Look through the material for lines with the word "will", and copy each one.
========================
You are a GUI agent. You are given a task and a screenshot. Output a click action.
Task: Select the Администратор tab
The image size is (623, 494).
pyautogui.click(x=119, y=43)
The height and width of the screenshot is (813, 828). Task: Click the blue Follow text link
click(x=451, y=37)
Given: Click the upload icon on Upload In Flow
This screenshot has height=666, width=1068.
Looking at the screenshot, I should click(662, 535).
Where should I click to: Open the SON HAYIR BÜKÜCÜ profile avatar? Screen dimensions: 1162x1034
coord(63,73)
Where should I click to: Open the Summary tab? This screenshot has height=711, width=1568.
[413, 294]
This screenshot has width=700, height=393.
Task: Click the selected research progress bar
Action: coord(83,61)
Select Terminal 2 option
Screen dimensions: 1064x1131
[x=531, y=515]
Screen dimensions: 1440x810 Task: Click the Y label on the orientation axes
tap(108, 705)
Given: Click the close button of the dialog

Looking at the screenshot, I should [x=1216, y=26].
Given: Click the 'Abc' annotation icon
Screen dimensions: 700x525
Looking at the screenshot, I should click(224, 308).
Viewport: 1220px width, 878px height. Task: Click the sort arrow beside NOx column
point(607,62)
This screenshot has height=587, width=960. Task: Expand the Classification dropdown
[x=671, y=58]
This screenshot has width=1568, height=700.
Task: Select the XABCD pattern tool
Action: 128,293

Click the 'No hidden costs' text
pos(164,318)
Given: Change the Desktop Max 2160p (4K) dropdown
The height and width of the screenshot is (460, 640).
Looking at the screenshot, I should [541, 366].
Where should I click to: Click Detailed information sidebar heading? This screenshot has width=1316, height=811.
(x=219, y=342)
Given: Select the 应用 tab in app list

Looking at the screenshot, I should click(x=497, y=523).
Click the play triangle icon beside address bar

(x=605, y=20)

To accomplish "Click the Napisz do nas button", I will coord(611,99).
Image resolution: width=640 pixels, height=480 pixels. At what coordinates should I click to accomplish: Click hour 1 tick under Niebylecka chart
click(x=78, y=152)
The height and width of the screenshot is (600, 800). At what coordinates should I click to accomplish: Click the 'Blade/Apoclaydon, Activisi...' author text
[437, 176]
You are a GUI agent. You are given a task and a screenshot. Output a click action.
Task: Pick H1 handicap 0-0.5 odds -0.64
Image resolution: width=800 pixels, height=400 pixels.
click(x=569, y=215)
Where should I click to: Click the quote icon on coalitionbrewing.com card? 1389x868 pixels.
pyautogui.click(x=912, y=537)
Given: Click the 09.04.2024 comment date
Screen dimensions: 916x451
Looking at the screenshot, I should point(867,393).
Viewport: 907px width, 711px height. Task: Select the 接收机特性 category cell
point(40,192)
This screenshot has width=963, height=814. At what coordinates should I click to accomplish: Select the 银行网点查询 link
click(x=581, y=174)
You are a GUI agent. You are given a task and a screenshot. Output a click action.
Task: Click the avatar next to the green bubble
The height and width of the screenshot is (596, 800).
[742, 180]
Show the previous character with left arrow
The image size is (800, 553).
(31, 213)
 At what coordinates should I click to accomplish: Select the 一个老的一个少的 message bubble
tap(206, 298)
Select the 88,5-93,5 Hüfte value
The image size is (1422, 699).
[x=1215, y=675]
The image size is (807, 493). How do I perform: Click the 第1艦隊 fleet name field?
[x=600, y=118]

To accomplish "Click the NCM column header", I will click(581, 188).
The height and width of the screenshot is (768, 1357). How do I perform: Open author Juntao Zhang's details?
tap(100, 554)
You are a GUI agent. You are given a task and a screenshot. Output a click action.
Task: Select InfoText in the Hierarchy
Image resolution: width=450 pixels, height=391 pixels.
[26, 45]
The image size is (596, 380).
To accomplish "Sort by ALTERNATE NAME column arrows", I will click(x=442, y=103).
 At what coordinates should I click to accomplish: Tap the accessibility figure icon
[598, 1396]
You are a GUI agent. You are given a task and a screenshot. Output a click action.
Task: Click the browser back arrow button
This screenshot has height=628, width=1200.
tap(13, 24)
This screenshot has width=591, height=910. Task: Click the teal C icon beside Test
========================
TASK OUTPUT:
To accomplish "Click the Napisz do nas button", I will coord(611,99).
To accomplish "Click the NCM column header", I will click(581, 188).
To accomplish "Sort by ALTERNATE NAME column arrows", I will click(x=442, y=103).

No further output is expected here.